It’s time I thought of talking to you again. I happened to have some exposure to SPSS modeler and wanted to share some of the information with you. There are several articles, blogs, demos and product manuals of the same to guide/confuse you. I would just share a gist. Here’s how I would go. I would start with exploring the IBM stack in this space and then give you tiny tit-bits on the modeler. Again when I explore the stack it’s based on my individual perception and might not align with the formal positioning. Most of the products are individually licensed. We will have to mix and match while offering for customer based on their need of operational and analytical decision management. Currently I am limiting to the structured data space and am not touching upon Social Network, Text Analytics or products like Big Insight or Watson which envisages AI to be taken to a crescendo and have capabilities to make many highly paid business consultants redundant.
· SPSS Modeler desktop :It’s a GUI based cool tool , with blocks available for different tasks, where you can define your data mining , predictive analytics tasks. The desktop version can really commoditize data mining with its drag and drop features. Suited for data scientists as well as business users who have a flare to the algorithms.

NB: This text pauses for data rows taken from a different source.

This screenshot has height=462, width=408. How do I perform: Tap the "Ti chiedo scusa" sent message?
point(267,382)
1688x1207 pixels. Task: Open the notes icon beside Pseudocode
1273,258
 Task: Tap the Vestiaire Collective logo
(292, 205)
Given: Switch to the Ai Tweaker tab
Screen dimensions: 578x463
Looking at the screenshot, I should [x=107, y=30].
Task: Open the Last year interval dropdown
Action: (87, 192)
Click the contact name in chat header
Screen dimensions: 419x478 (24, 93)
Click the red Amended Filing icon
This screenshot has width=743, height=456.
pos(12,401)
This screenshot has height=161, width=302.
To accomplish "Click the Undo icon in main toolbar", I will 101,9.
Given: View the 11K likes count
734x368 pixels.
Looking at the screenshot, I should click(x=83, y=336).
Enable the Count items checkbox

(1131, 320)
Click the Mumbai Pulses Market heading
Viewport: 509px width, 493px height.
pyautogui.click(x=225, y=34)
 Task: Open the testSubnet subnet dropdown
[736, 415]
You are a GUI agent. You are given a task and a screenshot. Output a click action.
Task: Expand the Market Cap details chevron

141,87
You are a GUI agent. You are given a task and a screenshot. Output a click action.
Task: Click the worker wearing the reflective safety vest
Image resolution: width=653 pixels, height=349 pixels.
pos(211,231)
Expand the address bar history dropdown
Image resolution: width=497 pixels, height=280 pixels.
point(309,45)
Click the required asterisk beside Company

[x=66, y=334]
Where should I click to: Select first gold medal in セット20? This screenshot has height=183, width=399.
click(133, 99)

· SPSS Modeler Server edition would be required for scheduling of jobs, batch mode execution etc
· CADS will be required for collaboration, deployment and scoring. Collaboration will allow multiple people participate in model building and scoring will allow real time integration, with exposing the models as web services. So for a real time analytical application like fraud detection or day to day web experiences like association for cross sell and up sell it’s surely needed. Its champion, challenger model sounds fresh, where the challenger models become new champion on better result.
· SPSS Statistica : Offering much more flexibility with scripting and customization. More suited for techies and statisticians. Can complement modeler for advanced statistical tasks.
· Analytical Decision Management: This is for the business users. They can lay out the skeleton of the models here and the tech team can work in the background to put flesh and bone. This allows combining both business rules defined in the analytical decision management and rules coming out of SPSS modeler. It uses CPLEX which is a constraint based optimizer.
· Entity Analytics: As the name suggests this is aligned for identifying logical duplicates and de-duplication. Results of this can significantly improve modelers’ accuracy.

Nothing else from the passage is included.